- _Exercise prompt_:
Can you pull out each line of the data below that includes the word "section"?

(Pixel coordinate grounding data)
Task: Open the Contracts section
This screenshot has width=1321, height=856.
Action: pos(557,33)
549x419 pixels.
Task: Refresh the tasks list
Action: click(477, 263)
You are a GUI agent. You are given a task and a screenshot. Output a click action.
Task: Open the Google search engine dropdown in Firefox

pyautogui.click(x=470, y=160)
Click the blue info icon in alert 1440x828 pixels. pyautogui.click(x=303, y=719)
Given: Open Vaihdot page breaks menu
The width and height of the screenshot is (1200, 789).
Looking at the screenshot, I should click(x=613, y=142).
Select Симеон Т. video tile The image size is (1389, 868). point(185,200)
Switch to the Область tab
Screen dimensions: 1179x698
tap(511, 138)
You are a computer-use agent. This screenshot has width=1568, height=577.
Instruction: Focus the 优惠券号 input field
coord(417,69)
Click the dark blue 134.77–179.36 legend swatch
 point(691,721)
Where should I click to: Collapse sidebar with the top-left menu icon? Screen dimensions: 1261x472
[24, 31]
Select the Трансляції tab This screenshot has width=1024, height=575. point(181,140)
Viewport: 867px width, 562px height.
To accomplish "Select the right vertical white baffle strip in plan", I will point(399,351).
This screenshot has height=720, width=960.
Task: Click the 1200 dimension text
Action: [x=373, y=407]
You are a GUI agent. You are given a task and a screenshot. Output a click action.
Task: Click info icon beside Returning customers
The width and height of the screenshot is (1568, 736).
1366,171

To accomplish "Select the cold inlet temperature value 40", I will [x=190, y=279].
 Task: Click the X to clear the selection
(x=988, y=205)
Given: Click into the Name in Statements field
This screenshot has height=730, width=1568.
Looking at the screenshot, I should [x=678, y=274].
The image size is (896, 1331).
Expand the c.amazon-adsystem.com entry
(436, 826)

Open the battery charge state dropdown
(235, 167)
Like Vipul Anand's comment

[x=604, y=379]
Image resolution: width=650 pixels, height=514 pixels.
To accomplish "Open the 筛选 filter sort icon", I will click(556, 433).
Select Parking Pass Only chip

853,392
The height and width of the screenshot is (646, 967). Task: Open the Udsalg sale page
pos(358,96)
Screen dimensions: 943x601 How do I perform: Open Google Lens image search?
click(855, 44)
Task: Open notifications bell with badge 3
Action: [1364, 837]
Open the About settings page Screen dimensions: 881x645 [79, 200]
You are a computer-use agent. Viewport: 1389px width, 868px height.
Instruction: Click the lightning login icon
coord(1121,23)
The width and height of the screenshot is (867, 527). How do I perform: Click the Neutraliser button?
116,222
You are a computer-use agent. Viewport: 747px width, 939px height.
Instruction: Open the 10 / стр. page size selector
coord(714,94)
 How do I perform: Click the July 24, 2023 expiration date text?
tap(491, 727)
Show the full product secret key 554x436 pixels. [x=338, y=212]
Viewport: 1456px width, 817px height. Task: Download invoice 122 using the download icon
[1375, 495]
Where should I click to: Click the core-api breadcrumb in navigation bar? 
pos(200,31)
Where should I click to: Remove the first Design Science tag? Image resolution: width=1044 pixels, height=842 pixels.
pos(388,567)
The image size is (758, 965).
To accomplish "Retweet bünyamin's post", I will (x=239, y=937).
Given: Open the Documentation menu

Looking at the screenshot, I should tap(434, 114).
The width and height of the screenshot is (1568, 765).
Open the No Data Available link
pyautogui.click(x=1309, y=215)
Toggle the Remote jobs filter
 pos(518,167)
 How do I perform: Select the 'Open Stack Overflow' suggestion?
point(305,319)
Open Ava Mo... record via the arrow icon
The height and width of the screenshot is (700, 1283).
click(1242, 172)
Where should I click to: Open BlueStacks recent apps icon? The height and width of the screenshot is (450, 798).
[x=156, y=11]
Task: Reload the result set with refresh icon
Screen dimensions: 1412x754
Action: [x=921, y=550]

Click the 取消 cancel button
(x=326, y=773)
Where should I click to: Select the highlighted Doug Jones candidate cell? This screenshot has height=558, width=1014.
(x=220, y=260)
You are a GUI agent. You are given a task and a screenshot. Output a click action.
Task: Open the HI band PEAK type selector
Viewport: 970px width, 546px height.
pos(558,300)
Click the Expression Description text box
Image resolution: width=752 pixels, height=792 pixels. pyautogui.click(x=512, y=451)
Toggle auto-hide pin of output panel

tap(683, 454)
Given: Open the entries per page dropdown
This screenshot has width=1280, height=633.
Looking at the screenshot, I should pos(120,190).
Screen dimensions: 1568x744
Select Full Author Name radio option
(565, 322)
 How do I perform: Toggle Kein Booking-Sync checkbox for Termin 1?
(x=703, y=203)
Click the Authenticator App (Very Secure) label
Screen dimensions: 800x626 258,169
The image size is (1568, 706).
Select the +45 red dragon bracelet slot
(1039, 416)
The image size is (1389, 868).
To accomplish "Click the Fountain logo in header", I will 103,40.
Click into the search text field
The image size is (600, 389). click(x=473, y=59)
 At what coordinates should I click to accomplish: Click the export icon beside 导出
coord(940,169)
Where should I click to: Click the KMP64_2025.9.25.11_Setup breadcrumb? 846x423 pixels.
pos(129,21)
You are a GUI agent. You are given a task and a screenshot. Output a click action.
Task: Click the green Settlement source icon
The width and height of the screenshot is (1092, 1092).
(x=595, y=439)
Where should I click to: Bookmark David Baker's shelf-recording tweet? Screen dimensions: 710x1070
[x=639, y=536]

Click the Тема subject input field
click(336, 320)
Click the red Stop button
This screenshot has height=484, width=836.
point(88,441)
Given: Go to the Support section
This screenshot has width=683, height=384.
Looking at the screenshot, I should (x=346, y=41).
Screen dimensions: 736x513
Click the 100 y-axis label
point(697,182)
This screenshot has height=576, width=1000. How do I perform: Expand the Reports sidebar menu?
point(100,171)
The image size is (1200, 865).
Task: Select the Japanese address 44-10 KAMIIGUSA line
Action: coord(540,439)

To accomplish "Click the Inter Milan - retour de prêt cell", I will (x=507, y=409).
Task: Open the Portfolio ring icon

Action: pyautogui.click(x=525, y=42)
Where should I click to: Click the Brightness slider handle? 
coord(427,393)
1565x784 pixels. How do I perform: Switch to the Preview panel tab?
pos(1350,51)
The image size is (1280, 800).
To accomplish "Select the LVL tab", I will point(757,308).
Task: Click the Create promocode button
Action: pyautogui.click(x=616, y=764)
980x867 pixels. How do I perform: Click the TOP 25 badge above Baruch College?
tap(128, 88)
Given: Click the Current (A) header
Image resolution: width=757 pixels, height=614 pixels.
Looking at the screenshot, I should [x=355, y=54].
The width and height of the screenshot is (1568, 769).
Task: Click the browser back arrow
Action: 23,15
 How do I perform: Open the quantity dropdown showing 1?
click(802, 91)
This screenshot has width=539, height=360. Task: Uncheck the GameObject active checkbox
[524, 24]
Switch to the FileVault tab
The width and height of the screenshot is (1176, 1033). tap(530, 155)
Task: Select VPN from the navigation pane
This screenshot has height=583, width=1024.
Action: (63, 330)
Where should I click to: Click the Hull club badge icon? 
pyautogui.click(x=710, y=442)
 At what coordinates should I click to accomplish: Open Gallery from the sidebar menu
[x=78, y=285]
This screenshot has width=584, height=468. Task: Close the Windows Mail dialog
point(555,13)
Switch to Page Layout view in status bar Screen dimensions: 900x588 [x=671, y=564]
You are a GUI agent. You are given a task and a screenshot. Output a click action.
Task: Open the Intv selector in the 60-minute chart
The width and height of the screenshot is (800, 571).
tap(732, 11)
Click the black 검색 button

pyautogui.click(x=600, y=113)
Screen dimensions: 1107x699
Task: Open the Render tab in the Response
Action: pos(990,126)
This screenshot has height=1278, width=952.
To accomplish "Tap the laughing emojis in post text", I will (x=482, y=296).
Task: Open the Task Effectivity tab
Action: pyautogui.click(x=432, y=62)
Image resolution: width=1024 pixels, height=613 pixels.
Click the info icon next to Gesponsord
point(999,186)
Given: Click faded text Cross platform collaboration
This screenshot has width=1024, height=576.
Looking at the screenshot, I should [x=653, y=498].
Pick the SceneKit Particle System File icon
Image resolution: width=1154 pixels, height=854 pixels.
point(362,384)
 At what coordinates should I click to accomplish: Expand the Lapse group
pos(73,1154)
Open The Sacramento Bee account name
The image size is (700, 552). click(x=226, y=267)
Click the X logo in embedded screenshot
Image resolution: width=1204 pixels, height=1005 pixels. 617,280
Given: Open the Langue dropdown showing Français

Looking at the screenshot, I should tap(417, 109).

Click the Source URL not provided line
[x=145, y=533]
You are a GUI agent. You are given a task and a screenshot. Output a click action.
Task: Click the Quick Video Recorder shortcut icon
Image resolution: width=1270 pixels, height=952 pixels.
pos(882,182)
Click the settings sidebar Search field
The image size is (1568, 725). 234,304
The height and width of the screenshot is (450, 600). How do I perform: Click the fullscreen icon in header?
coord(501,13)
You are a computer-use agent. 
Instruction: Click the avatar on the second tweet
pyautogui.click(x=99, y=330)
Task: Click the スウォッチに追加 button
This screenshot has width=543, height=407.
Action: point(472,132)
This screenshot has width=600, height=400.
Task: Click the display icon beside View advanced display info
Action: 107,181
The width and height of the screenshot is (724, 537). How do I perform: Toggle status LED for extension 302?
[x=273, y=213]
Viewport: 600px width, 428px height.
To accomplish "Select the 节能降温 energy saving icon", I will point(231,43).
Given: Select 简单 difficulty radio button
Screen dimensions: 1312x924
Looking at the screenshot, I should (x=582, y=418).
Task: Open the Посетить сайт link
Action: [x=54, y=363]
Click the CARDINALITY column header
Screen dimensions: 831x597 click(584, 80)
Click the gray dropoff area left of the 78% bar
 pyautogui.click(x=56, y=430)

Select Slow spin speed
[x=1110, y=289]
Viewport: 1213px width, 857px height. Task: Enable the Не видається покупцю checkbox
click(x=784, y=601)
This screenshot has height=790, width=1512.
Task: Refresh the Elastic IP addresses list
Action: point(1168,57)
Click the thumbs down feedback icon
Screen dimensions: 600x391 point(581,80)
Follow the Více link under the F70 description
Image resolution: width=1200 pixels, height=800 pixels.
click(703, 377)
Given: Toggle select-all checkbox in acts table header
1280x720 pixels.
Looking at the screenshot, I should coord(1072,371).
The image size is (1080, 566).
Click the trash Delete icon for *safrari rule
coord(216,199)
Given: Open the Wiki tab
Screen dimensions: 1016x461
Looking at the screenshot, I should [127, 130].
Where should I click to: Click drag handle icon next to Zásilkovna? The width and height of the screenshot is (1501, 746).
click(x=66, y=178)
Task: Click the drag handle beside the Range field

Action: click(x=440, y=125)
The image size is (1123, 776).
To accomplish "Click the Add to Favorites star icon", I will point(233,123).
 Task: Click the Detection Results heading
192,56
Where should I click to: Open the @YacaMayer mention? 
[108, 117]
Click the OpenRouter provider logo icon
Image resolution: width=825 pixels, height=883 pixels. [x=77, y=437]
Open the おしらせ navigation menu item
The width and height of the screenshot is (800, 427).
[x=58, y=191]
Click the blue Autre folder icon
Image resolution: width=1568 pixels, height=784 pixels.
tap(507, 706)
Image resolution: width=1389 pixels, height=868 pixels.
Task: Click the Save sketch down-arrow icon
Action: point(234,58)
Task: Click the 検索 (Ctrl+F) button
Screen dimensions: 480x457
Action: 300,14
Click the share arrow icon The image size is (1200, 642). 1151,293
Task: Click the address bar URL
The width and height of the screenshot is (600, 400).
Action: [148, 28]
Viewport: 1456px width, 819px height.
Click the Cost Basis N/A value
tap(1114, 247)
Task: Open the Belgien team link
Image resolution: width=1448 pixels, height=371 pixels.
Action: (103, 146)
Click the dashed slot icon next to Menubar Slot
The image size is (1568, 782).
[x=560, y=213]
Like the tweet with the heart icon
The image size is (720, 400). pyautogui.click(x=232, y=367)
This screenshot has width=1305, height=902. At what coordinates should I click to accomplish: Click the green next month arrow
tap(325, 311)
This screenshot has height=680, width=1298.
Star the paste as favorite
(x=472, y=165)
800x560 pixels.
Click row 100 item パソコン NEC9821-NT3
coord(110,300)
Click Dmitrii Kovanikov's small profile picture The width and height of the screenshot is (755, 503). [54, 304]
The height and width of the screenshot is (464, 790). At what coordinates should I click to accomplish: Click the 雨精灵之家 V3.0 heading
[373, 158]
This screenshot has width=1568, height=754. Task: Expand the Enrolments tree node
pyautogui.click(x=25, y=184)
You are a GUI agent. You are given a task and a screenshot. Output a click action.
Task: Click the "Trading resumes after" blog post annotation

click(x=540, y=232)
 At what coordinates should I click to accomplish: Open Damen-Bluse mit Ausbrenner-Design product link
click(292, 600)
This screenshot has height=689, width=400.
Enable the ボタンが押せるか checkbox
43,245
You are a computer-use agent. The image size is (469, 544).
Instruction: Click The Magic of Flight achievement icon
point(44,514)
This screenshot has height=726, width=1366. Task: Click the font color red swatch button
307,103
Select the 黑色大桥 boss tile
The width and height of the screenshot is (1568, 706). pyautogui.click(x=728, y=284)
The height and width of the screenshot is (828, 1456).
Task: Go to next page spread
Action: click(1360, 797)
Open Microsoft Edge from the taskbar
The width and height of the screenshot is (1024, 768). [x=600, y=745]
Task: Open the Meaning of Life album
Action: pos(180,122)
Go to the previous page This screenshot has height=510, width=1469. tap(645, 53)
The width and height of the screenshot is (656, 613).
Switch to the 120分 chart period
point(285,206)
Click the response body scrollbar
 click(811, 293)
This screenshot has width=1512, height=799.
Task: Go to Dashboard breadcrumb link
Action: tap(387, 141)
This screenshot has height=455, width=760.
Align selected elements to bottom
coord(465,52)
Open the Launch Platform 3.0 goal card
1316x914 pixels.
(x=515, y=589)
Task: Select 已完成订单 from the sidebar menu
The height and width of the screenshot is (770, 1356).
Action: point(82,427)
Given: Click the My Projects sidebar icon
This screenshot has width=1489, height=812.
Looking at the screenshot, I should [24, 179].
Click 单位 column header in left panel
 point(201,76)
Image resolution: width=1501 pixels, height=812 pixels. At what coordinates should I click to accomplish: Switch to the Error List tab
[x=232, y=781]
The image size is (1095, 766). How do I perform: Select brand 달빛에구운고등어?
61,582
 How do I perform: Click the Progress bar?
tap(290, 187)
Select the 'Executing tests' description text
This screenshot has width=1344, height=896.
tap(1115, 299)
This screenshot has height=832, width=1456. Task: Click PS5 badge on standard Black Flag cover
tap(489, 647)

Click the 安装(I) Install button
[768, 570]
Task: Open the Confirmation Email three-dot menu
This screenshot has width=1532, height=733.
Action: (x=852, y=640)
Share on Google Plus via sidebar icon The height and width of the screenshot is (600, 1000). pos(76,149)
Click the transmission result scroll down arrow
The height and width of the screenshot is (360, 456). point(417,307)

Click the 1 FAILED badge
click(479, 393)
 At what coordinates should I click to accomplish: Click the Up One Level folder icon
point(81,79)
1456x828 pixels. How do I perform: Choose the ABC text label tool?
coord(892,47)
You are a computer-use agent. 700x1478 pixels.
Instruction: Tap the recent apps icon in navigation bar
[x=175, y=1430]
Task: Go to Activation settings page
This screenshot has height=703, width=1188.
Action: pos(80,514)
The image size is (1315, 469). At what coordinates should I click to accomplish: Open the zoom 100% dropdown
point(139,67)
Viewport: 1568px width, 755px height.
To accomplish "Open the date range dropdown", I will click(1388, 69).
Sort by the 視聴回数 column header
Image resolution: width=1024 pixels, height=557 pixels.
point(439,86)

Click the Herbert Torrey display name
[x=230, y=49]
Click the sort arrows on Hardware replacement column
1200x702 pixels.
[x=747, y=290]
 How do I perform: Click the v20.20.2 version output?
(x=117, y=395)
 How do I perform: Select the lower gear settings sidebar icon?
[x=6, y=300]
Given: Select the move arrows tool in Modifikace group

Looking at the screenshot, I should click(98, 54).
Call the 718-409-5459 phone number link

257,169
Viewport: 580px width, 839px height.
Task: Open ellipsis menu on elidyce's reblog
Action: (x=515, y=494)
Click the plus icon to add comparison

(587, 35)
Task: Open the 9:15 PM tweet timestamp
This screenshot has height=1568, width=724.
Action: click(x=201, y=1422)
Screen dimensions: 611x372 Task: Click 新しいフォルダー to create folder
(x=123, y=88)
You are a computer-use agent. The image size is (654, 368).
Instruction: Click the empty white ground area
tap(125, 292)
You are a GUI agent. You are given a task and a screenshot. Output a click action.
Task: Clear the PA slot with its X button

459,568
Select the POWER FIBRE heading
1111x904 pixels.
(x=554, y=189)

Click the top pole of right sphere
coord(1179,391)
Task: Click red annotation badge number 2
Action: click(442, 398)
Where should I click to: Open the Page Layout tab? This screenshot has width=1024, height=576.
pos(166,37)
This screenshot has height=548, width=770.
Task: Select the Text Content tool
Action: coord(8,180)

- _Task response_:
Task: Open the Contracts section
Given: Go to the Support section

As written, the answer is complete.